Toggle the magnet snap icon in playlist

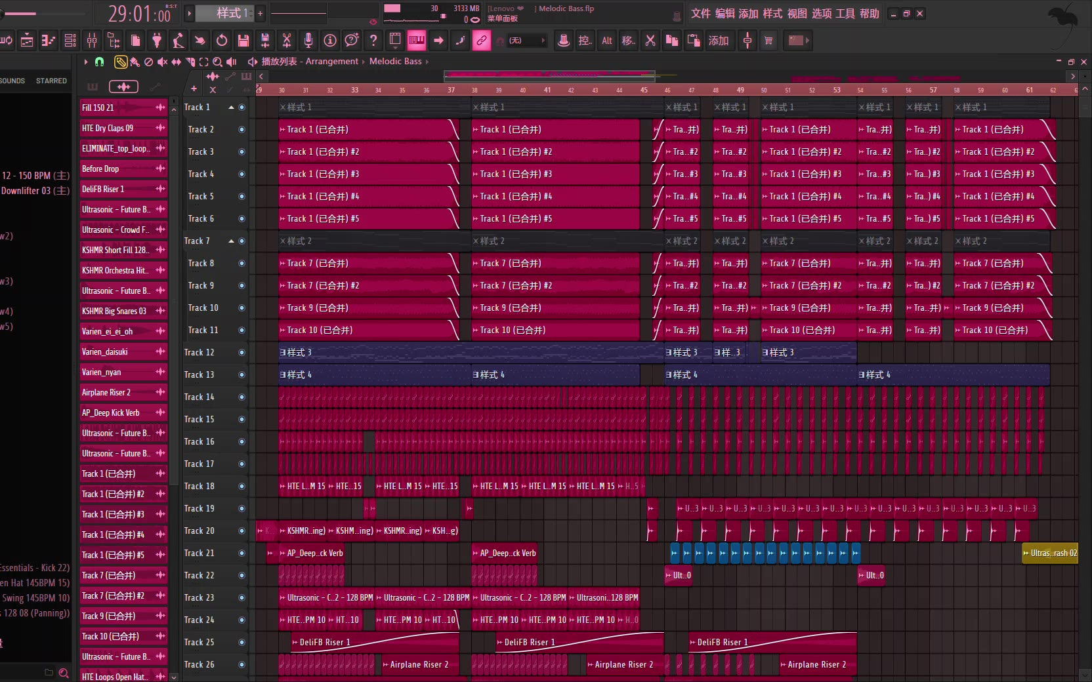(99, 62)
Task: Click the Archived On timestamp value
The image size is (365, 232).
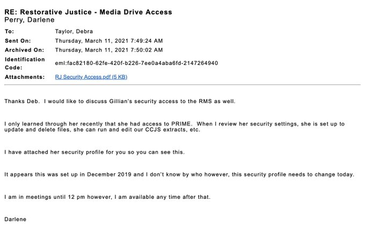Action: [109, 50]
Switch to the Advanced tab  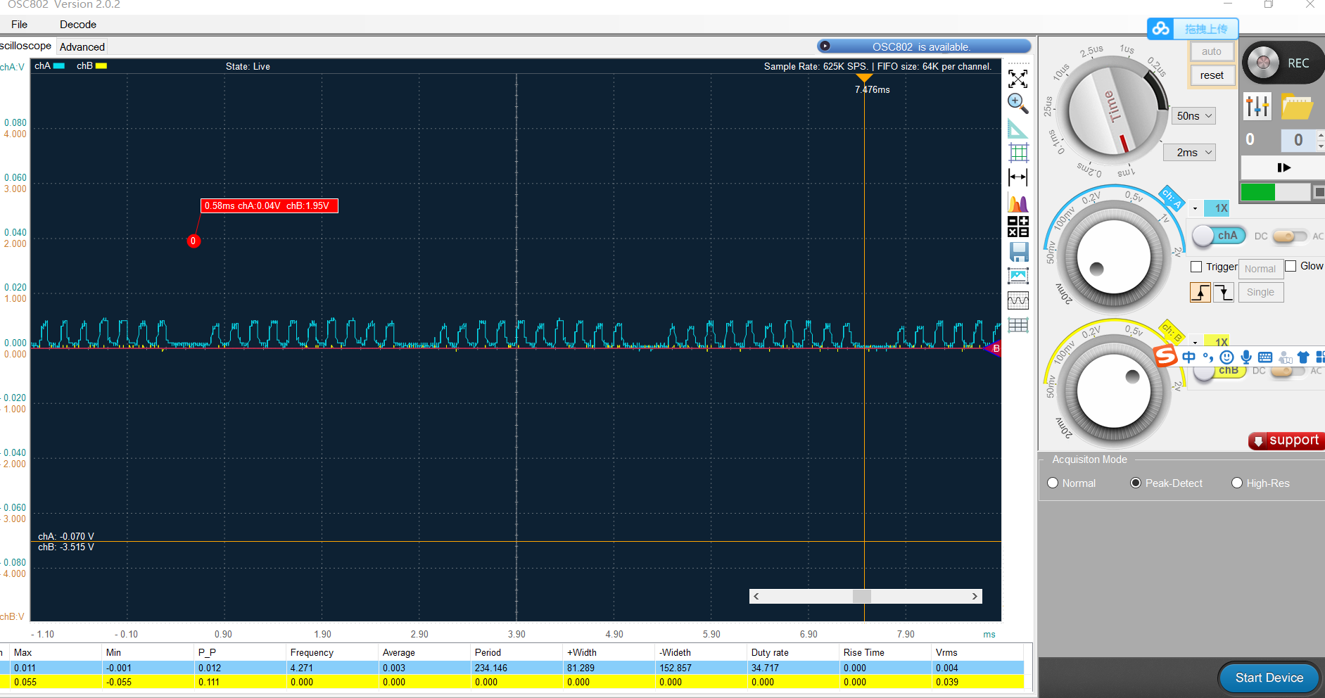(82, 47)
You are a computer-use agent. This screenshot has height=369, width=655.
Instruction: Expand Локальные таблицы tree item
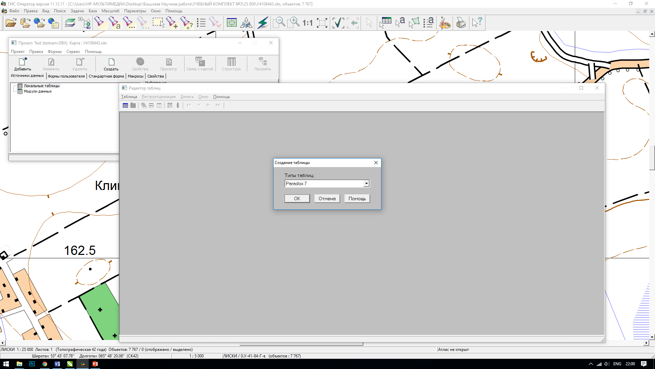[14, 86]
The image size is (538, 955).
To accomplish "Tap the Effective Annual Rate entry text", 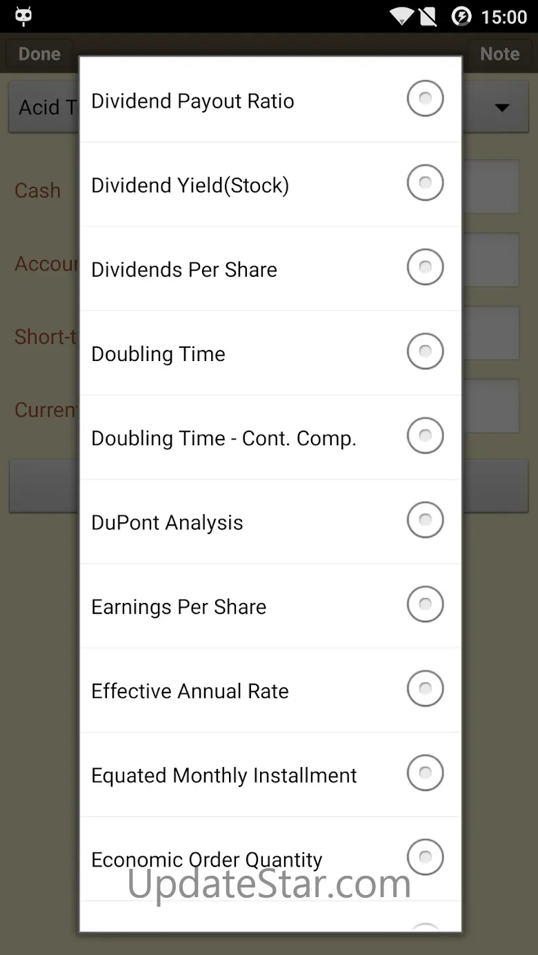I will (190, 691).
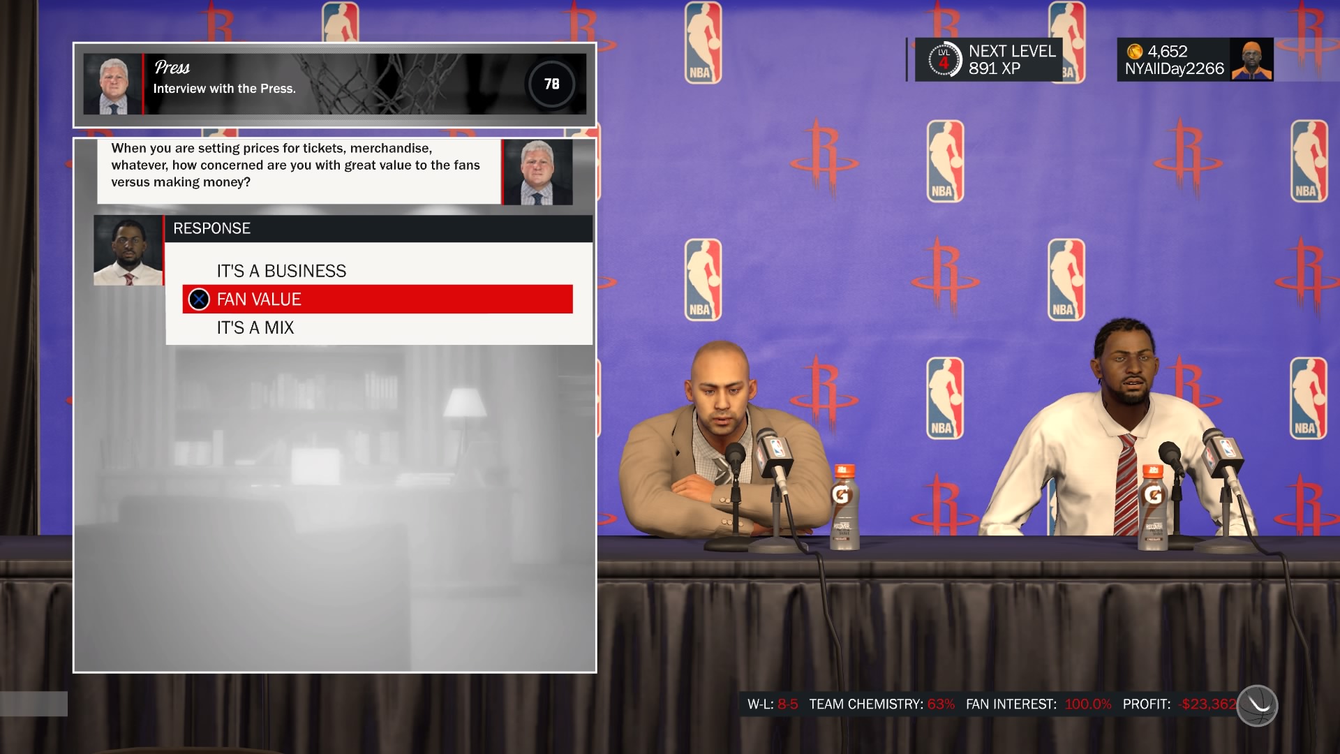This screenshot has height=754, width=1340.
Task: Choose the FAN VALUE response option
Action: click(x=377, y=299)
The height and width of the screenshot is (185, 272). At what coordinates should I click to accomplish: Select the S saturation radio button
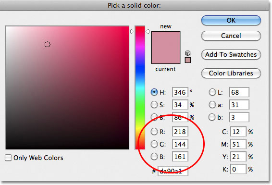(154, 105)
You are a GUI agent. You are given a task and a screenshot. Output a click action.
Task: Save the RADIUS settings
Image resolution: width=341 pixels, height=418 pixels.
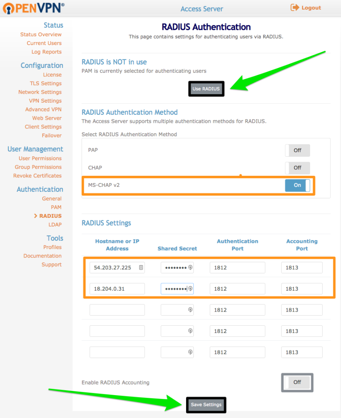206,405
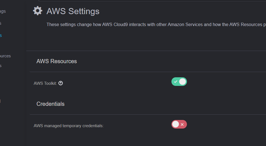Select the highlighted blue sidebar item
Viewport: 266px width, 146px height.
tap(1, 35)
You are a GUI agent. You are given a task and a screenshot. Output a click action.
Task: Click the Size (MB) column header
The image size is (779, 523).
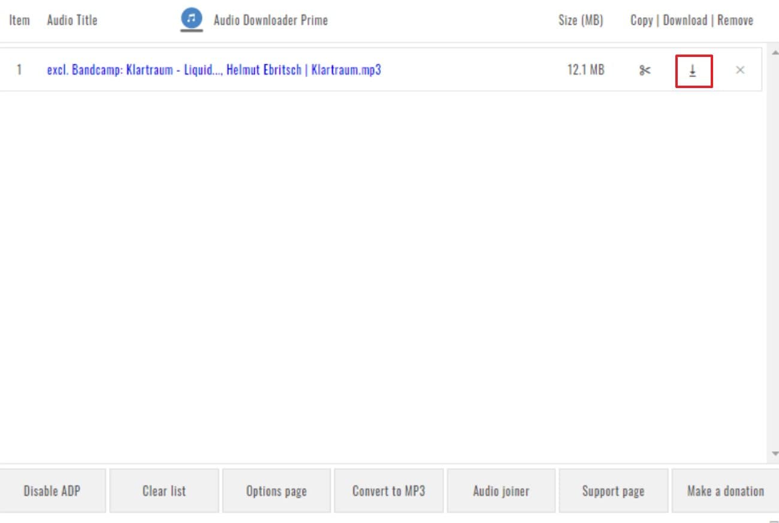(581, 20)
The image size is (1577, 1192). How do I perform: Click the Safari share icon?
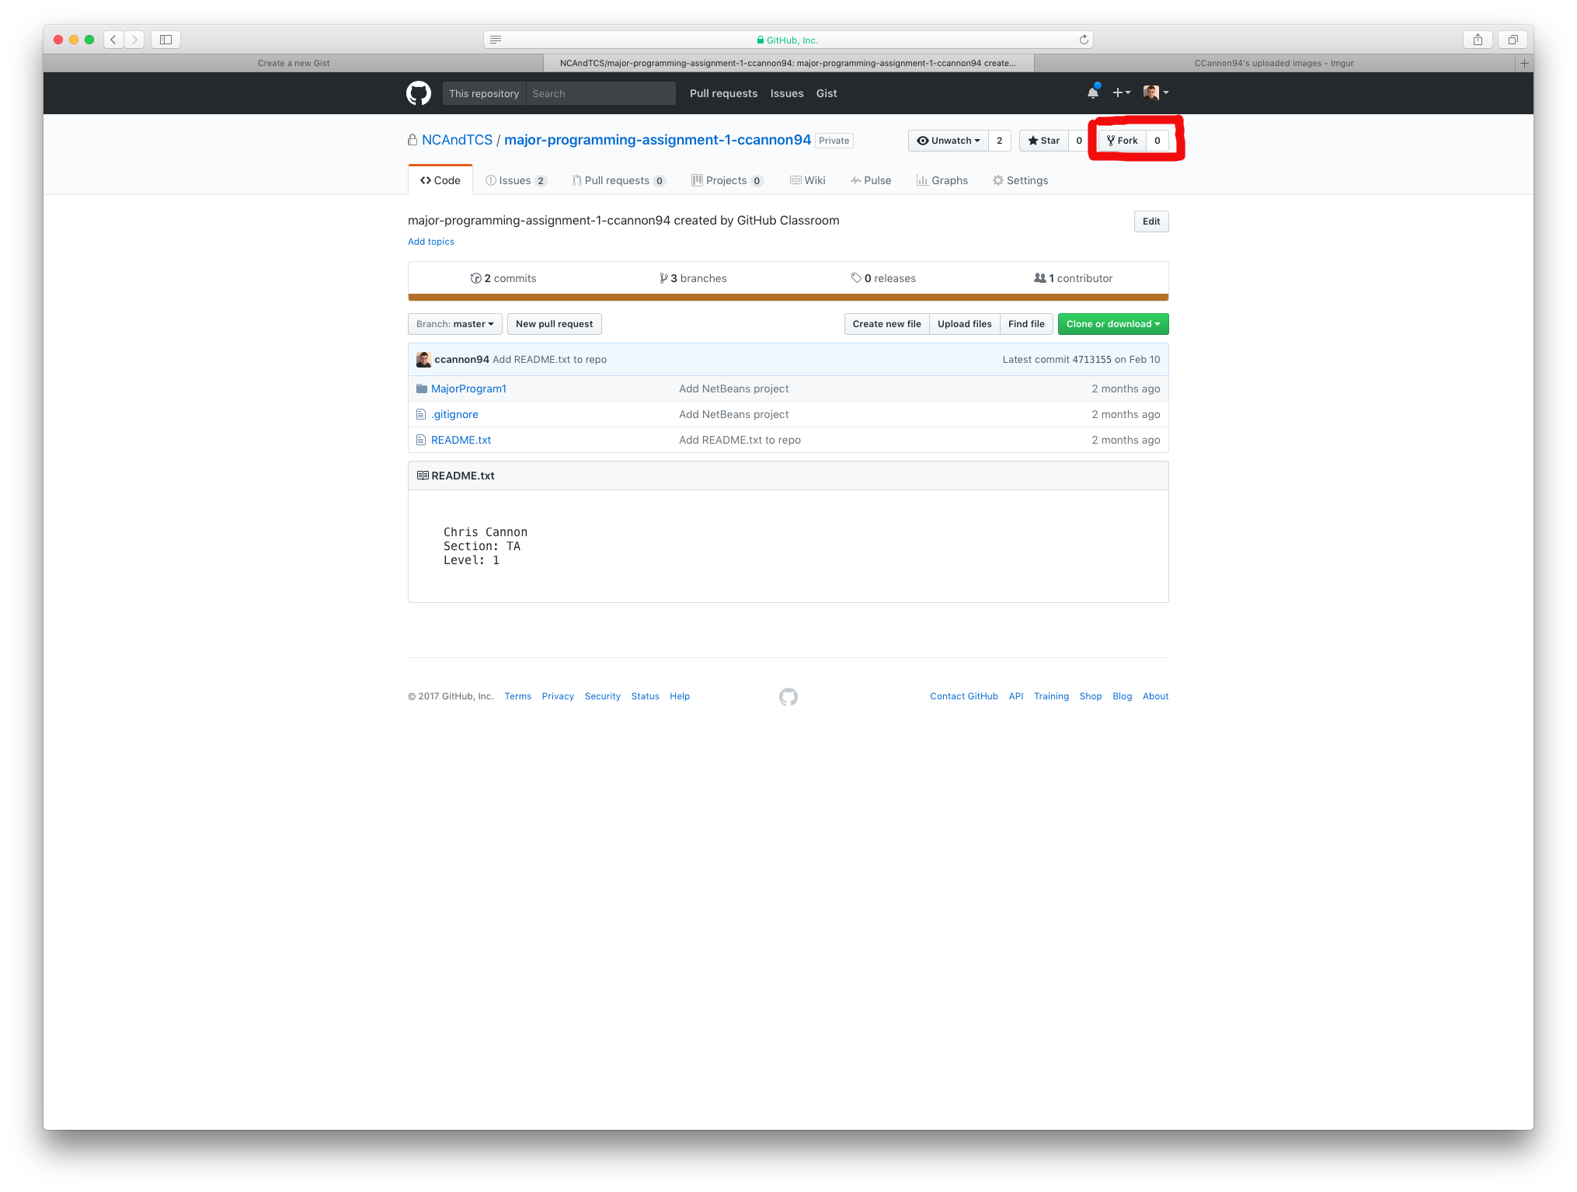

----------

GIVEN INSTRUCTION
Reproduce the data word for word, from the line containing "The height and" through the end of the data, including both ends, and leave out the pictures.

OUTPUT OF THE TASK
The height and width of the screenshot is (185, 272). At what coordinates should I click to accomplish: Select the S saturation radio button
(154, 105)
You are a GUI agent. You are given a task and a screenshot. Output a click action.
Task: Save the RADIUS settings
Image resolution: width=341 pixels, height=418 pixels.
206,405
Select the highlighted blue sidebar item
Viewport: 266px width, 146px height.
tap(1, 35)
You are a GUI agent. You are given a task and a screenshot. Output a click action.
Task: Click the Size (MB) column header
The image size is (779, 523).
(581, 20)
The image size is (1577, 1192). How do I perform: Click the Safari share icon?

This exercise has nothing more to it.